AT WHAT STAGE WOULD THEY GET THEIR GMP—IS THIS AFFECTED BY DELAYS IN WINDING UP?

  15.  The scheme's liability with regard to the GMP is not usually handled any differently from other liabilities. The trustees have to identify how much they have for each member of the scheme and the scheme's liability. Generally they deal with pensioners first as they are most easily identified and, because their funds are annuitised, there are usually no options that the member has to consider. After this they deal with individual members as the position of each becomes clarified.

ADDITIONAL QUESTIONS

What is the government doing to encourage solvent companies which wound up schemes to accept their obligations to former scheme members?

  16.  The Government has made it clear that it expects employers to take their pension obligations seriously. They made the promise to their employees and should make this promise good, when they can. The Government sets the minimum amount that employers should pay into schemes that are in wind up. This does not mean that employers cannot pay more than that minimum.

What legal recourse, if any, do former scheme members have in such circumstances?

  17.  Where an employer has met their statutory requirements under pensions legislation, a member has a legal recourse only against the trustees and on the basis that they had failed to discharge their duties under trust law. For instance, if the trustees had entered into a compromise agreement with the employer and accepted a lower amount than they could legally demand, the scheme member could challenge this action through the courts or raise their concerns with the Pensions Regulator.

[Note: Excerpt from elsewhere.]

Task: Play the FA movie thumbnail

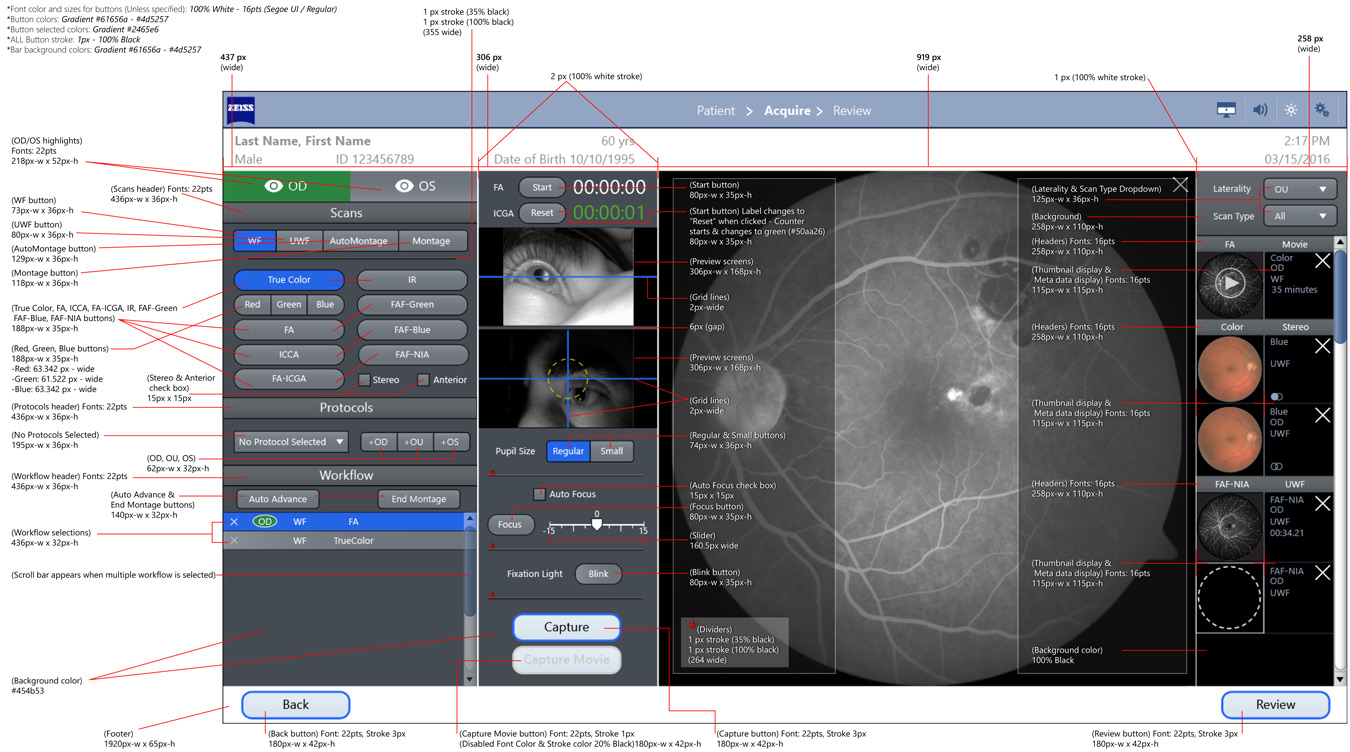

  18.  There may be other remedies that trustees could pursue in respect of any deficiency in the scheme. For example, it might be that the scheme rules specify a higher debt on wind-up than the employer debt legislation, or the trustees might negotiate with the employer to meet a higher level of debt, even where there is no legal requirement to do so. These, and other potential remedies, would depend on the specific circumstances of each individual scheme.